Could each entry be returned exactly as it appears?

◆ **RECORDS**
* * * * *
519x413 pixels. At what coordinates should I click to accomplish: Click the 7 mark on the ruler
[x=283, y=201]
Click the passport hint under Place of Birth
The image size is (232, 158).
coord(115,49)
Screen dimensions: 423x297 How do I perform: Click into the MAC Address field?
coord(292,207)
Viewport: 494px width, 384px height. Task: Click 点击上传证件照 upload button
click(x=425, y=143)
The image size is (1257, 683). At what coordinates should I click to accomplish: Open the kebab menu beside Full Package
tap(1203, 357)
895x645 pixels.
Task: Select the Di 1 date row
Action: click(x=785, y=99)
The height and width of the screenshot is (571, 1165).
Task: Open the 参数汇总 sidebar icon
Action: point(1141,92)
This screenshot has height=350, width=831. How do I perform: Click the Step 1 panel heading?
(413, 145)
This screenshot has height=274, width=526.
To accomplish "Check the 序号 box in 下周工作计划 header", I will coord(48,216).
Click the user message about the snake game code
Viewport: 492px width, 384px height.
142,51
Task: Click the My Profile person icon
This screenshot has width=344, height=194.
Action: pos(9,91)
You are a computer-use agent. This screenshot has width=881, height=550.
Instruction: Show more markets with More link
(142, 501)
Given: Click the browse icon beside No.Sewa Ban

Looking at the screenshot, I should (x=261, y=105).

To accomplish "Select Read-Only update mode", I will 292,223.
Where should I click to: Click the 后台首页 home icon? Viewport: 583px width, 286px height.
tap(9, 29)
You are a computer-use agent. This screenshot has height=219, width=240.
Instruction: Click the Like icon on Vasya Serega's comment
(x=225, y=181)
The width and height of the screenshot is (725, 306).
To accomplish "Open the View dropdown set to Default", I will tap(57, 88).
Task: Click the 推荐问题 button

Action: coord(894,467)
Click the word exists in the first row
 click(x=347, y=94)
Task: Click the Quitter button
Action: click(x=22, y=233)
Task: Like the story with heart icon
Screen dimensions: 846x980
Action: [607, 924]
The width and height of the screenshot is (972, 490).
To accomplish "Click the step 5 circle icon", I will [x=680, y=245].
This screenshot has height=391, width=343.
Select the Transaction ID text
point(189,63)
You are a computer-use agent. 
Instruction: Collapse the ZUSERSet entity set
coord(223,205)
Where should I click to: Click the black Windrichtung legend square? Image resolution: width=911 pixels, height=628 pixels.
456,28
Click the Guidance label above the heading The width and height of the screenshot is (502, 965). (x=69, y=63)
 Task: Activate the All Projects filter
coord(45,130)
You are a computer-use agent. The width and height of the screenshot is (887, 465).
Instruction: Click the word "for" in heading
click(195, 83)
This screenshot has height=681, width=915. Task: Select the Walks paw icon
* * * * *
◆ **SOLUTION FOR THIS EXERCISE**
519x413 pixels. At what coordinates should I click to accomplish: Click the 7 mark on the ruler
[x=283, y=201]
Click the passport hint under Place of Birth
The image size is (232, 158).
coord(115,49)
Screen dimensions: 423x297 How do I perform: Click into the MAC Address field?
coord(292,207)
Viewport: 494px width, 384px height. Task: Click 点击上传证件照 upload button
click(x=425, y=143)
The image size is (1257, 683). At what coordinates should I click to accomplish: Open the kebab menu beside Full Package
tap(1203, 357)
895x645 pixels.
Task: Select the Di 1 date row
Action: click(x=785, y=99)
The height and width of the screenshot is (571, 1165).
Task: Open the 参数汇总 sidebar icon
Action: point(1141,92)
This screenshot has height=350, width=831. How do I perform: Click the Step 1 panel heading?
(413, 145)
This screenshot has height=274, width=526.
To accomplish "Check the 序号 box in 下周工作计划 header", I will coord(48,216).
Click the user message about the snake game code
Viewport: 492px width, 384px height.
142,51
Task: Click the My Profile person icon
This screenshot has width=344, height=194.
Action: pos(9,91)
You are a computer-use agent. This screenshot has width=881, height=550.
Instruction: Show more markets with More link
(142, 501)
Given: Click the browse icon beside No.Sewa Ban

Looking at the screenshot, I should (x=261, y=105).

To accomplish "Select Read-Only update mode", I will 292,223.
Where should I click to: Click the 后台首页 home icon? Viewport: 583px width, 286px height.
tap(9, 29)
You are a computer-use agent. This screenshot has height=219, width=240.
Instruction: Click the Like icon on Vasya Serega's comment
(x=225, y=181)
The width and height of the screenshot is (725, 306).
To accomplish "Open the View dropdown set to Default", I will tap(57, 88).
Task: Click the 推荐问题 button

Action: coord(894,467)
Click the word exists in the first row
 click(x=347, y=94)
Task: Click the Quitter button
Action: click(x=22, y=233)
Task: Like the story with heart icon
Screen dimensions: 846x980
Action: [607, 924]
The width and height of the screenshot is (972, 490).
To accomplish "Click the step 5 circle icon", I will [x=680, y=245].
This screenshot has height=391, width=343.
Select the Transaction ID text
point(189,63)
You are a computer-use agent. 
Instruction: Collapse the ZUSERSet entity set
coord(223,205)
Where should I click to: Click the black Windrichtung legend square? Image resolution: width=911 pixels, height=628 pixels.
456,28
Click the Guidance label above the heading The width and height of the screenshot is (502, 965). (x=69, y=63)
 Task: Activate the All Projects filter
coord(45,130)
You are a computer-use agent. The width and height of the screenshot is (887, 465).
Instruction: Click the word "for" in heading
click(195, 83)
This screenshot has height=681, width=915. Task: Select the Walks paw icon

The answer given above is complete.